(Stored records)

-------------------------

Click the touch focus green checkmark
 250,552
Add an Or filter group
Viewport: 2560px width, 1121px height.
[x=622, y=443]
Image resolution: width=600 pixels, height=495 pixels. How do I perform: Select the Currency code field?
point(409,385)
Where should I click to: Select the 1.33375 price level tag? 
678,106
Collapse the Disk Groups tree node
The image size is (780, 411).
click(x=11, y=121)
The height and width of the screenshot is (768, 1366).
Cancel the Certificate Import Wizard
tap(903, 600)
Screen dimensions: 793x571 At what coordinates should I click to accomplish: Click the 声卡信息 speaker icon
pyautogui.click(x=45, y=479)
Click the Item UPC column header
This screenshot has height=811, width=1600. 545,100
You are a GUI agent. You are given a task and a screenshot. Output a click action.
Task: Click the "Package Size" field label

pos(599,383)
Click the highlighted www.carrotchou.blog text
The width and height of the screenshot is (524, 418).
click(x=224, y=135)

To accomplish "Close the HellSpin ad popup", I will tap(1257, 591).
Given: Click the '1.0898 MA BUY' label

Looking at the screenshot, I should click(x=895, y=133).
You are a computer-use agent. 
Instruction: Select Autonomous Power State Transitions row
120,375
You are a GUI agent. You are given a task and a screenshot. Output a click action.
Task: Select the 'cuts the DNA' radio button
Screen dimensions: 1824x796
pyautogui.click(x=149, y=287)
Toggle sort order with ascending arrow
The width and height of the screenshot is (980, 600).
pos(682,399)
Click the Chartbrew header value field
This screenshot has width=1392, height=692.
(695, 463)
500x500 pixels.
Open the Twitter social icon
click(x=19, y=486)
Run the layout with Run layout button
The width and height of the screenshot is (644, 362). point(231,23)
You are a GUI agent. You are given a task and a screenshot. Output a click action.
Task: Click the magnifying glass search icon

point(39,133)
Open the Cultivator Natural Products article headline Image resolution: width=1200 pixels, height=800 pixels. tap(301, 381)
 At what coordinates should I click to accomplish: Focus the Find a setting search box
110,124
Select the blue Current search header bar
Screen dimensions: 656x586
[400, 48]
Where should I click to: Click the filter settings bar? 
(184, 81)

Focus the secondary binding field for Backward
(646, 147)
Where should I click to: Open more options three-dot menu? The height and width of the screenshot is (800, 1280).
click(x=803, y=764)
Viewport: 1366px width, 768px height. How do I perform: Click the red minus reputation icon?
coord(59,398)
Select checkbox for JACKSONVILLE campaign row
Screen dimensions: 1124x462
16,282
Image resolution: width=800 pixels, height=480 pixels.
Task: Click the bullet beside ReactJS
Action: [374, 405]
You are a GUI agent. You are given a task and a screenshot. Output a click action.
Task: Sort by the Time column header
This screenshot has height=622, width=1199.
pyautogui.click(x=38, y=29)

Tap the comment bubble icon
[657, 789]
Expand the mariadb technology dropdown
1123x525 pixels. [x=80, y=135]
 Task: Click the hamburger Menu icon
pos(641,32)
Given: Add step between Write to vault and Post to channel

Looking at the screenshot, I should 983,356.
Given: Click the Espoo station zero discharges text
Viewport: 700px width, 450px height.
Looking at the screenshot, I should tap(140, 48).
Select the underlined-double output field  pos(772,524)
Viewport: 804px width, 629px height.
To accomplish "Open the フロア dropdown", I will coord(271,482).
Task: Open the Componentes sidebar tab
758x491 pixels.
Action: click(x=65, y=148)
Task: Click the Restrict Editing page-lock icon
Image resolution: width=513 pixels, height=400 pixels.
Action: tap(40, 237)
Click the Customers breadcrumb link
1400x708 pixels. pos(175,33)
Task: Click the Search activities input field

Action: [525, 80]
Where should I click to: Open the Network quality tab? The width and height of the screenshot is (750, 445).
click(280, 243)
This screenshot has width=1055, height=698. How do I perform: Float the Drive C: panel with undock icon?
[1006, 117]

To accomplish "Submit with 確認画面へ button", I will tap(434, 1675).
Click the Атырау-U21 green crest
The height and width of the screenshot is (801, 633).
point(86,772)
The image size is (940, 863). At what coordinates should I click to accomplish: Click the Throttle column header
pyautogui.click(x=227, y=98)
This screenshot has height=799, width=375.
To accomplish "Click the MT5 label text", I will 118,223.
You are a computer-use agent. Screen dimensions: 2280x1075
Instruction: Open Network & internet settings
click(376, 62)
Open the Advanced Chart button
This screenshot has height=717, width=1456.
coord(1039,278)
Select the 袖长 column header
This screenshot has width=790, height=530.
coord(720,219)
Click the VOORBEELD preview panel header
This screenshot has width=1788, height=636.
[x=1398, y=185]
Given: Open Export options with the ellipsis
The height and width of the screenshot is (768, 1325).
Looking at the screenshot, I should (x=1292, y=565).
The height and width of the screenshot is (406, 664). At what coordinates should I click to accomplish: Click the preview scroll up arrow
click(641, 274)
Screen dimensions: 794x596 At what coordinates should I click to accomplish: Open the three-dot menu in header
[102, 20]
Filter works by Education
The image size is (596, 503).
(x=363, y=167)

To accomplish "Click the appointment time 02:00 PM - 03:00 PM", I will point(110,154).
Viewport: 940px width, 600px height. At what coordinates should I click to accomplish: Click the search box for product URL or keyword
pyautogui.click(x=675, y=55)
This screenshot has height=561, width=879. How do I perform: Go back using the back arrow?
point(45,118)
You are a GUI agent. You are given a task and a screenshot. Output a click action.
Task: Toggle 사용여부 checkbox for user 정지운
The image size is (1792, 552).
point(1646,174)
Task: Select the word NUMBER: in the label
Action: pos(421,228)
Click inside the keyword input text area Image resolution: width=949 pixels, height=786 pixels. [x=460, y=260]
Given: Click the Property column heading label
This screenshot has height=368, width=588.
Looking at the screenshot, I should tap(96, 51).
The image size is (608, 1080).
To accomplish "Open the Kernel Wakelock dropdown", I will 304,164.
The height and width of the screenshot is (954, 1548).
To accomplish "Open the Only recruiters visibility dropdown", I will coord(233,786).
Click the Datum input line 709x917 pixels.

-------------------------

Print each entry above word for word, leaving none out.

Written solution:
Click the touch focus green checkmark
 250,552
Add an Or filter group
Viewport: 2560px width, 1121px height.
[x=622, y=443]
Image resolution: width=600 pixels, height=495 pixels. How do I perform: Select the Currency code field?
point(409,385)
Where should I click to: Select the 1.33375 price level tag? 
678,106
Collapse the Disk Groups tree node
The image size is (780, 411).
click(x=11, y=121)
The height and width of the screenshot is (768, 1366).
Cancel the Certificate Import Wizard
tap(903, 600)
Screen dimensions: 793x571 At what coordinates should I click to accomplish: Click the 声卡信息 speaker icon
pyautogui.click(x=45, y=479)
Click the Item UPC column header
This screenshot has height=811, width=1600. 545,100
You are a GUI agent. You are given a task and a screenshot. Output a click action.
Task: Click the "Package Size" field label

pos(599,383)
Click the highlighted www.carrotchou.blog text
The width and height of the screenshot is (524, 418).
click(x=224, y=135)

To accomplish "Close the HellSpin ad popup", I will tap(1257, 591).
Given: Click the '1.0898 MA BUY' label

Looking at the screenshot, I should click(x=895, y=133).
You are a computer-use agent. 
Instruction: Select Autonomous Power State Transitions row
120,375
You are a GUI agent. You are given a task and a screenshot. Output a click action.
Task: Select the 'cuts the DNA' radio button
Screen dimensions: 1824x796
pyautogui.click(x=149, y=287)
Toggle sort order with ascending arrow
The width and height of the screenshot is (980, 600).
pos(682,399)
Click the Chartbrew header value field
This screenshot has width=1392, height=692.
(695, 463)
500x500 pixels.
Open the Twitter social icon
click(x=19, y=486)
Run the layout with Run layout button
The width and height of the screenshot is (644, 362). point(231,23)
You are a GUI agent. You are given a task and a screenshot. Output a click action.
Task: Click the magnifying glass search icon

point(39,133)
Open the Cultivator Natural Products article headline Image resolution: width=1200 pixels, height=800 pixels. tap(301, 381)
 At what coordinates should I click to accomplish: Focus the Find a setting search box
110,124
Select the blue Current search header bar
Screen dimensions: 656x586
[400, 48]
Where should I click to: Click the filter settings bar? 
(184, 81)

Focus the secondary binding field for Backward
(646, 147)
Where should I click to: Open more options three-dot menu? The height and width of the screenshot is (800, 1280).
click(x=803, y=764)
Viewport: 1366px width, 768px height. How do I perform: Click the red minus reputation icon?
coord(59,398)
Select checkbox for JACKSONVILLE campaign row
Screen dimensions: 1124x462
16,282
Image resolution: width=800 pixels, height=480 pixels.
Task: Click the bullet beside ReactJS
Action: [374, 405]
You are a GUI agent. You are given a task and a screenshot. Output a click action.
Task: Sort by the Time column header
This screenshot has height=622, width=1199.
pyautogui.click(x=38, y=29)

Tap the comment bubble icon
[657, 789]
Expand the mariadb technology dropdown
1123x525 pixels. [x=80, y=135]
 Task: Click the hamburger Menu icon
pos(641,32)
Given: Add step between Write to vault and Post to channel

Looking at the screenshot, I should 983,356.
Given: Click the Espoo station zero discharges text
Viewport: 700px width, 450px height.
Looking at the screenshot, I should tap(140, 48).
Select the underlined-double output field  pos(772,524)
Viewport: 804px width, 629px height.
To accomplish "Open the フロア dropdown", I will coord(271,482).
Task: Open the Componentes sidebar tab
758x491 pixels.
Action: click(x=65, y=148)
Task: Click the Restrict Editing page-lock icon
Image resolution: width=513 pixels, height=400 pixels.
Action: tap(40, 237)
Click the Customers breadcrumb link
1400x708 pixels. pos(175,33)
Task: Click the Search activities input field

Action: [525, 80]
Where should I click to: Open the Network quality tab? The width and height of the screenshot is (750, 445).
click(280, 243)
This screenshot has width=1055, height=698. How do I perform: Float the Drive C: panel with undock icon?
[1006, 117]

To accomplish "Submit with 確認画面へ button", I will tap(434, 1675).
Click the Атырау-U21 green crest
The height and width of the screenshot is (801, 633).
point(86,772)
The image size is (940, 863). At what coordinates should I click to accomplish: Click the Throttle column header
pyautogui.click(x=227, y=98)
This screenshot has height=799, width=375.
To accomplish "Click the MT5 label text", I will 118,223.
You are a computer-use agent. Screen dimensions: 2280x1075
Instruction: Open Network & internet settings
click(376, 62)
Open the Advanced Chart button
This screenshot has height=717, width=1456.
coord(1039,278)
Select the 袖长 column header
This screenshot has width=790, height=530.
coord(720,219)
Click the VOORBEELD preview panel header
This screenshot has width=1788, height=636.
[x=1398, y=185]
Given: Open Export options with the ellipsis
The height and width of the screenshot is (768, 1325).
Looking at the screenshot, I should (x=1292, y=565).
The height and width of the screenshot is (406, 664). At what coordinates should I click to accomplish: Click the preview scroll up arrow
click(641, 274)
Screen dimensions: 794x596 At what coordinates should I click to accomplish: Open the three-dot menu in header
[102, 20]
Filter works by Education
The image size is (596, 503).
(x=363, y=167)

To accomplish "Click the appointment time 02:00 PM - 03:00 PM", I will point(110,154).
Viewport: 940px width, 600px height. At what coordinates should I click to accomplish: Click the search box for product URL or keyword
pyautogui.click(x=675, y=55)
This screenshot has height=561, width=879. How do I perform: Go back using the back arrow?
point(45,118)
You are a GUI agent. You are given a task and a screenshot. Output a click action.
Task: Toggle 사용여부 checkbox for user 정지운
The image size is (1792, 552).
point(1646,174)
Task: Select the word NUMBER: in the label
Action: pos(421,228)
Click inside the keyword input text area Image resolution: width=949 pixels, height=786 pixels. [x=460, y=260]
Given: Click the Property column heading label
This screenshot has height=368, width=588.
Looking at the screenshot, I should tap(96, 51).
The image size is (608, 1080).
To accomplish "Open the Kernel Wakelock dropdown", I will 304,164.
The height and width of the screenshot is (954, 1548).
To accomplish "Open the Only recruiters visibility dropdown", I will coord(233,786).
Click the Datum input line 709x917 pixels.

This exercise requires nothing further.